Convertida en ley (con el número 18.314) en 1984, la llamada "Ley Antiterrorista" fue una
herramienta pensada para aplastar la oposición al régimen dictatorial de Pinochet. Se
basó en la llamada Doctrina de la Seguridad Nacional, una serie de principios promovidos
por Estados Unidos en su intento de dominar el hemisferio tras el triunfo de la revolución
cubana que resultaron clave, muy especialmente para los militares adiestrados en la
Escuela de las Américas, para definir al "enemigo interno" - a saber: marxistas,
comunistas, izquierdistas radicales y otros elementos desestabilizadores. En este
contexto, las luchas de los mapuches no tardaron en encasillarse como actividades
terroristas.
La violencia legal ejercida por la policía, el sistema judicial y el gobierno en este caso es
solo el último episodio de la historia, ya muy larga, del Estado chileno ejerciendo de poder
colonial en defensa de los grandes intereses capitalistas y contra quienes defienden otras
formas de vida y otros usos de la tierra en base a una epistemología alternativa que ha
sobrevivido a casi 500 años de políticas y tecnologías de aniquilación. Hoy, en Chile, las
mismas instituciones que deberían observar y proteger los derechos individuales se
muestran impotentes para evitar que tres miembros de la comunidad mapuche sean
condenados a cadena perpetua. La última baza de que dispone su abogado es presentar
recurso ante el Tribunal Supremo solicitando la anulación de la sentencia, con la
esperanza de que el alto tribunal se revele insensible a unos poderes que coinciden con
las fuerzas de ocupación de Wallmapu y que operan, de hecho, en todas las instituciones
chilenas.
Esta no es, sin embargo, una ofensiva nacional, sino regional. En los últimos años,
hemos asistido al aumento terrible de los asesinatos de activistas ambientales, indígenas
y demás, en contextos no urbanos.
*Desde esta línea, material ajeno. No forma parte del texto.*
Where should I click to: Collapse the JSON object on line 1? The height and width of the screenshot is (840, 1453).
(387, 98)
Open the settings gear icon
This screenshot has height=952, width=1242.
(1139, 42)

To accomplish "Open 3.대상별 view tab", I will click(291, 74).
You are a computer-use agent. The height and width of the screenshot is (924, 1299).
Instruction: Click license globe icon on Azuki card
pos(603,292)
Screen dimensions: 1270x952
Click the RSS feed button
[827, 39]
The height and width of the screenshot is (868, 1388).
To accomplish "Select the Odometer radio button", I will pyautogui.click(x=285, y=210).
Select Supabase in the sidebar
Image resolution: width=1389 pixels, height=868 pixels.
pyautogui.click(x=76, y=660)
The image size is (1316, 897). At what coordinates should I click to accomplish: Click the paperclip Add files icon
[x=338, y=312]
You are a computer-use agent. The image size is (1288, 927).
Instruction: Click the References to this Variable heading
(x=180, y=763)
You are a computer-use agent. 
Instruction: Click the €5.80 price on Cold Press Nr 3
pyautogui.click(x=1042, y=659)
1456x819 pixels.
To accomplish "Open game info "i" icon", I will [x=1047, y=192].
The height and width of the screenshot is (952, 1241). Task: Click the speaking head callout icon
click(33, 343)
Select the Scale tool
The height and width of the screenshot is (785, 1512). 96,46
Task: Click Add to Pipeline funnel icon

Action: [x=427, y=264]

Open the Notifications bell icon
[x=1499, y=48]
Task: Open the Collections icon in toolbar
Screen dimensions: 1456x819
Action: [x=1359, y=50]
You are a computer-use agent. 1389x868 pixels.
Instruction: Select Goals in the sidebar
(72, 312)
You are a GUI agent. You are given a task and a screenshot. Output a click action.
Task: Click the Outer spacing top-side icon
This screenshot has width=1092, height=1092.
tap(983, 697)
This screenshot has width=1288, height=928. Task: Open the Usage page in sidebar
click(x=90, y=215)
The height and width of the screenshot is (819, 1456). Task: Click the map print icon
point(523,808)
Según The Guardian, 116 activistas ambientales
fueron asesinados en 2017 en América Latina, de un total mundial de 197. Esto significa
que se asesinaron casi cuatro defensores latinoamericanos del medio ambiente a la
semana - 46 en Brasil, 32 en Colombia, 15 en México... A muchos otros se les hostiga,
criminaliza y amenaza con el destierro o la cárcel si no se suben al tren del "desarrollo".
En Chile, dos años después del asesinato (que fue presentado inicialmente como un
suicidio) de la activista Macarena Valdés, no hay señales de que el caso progrese.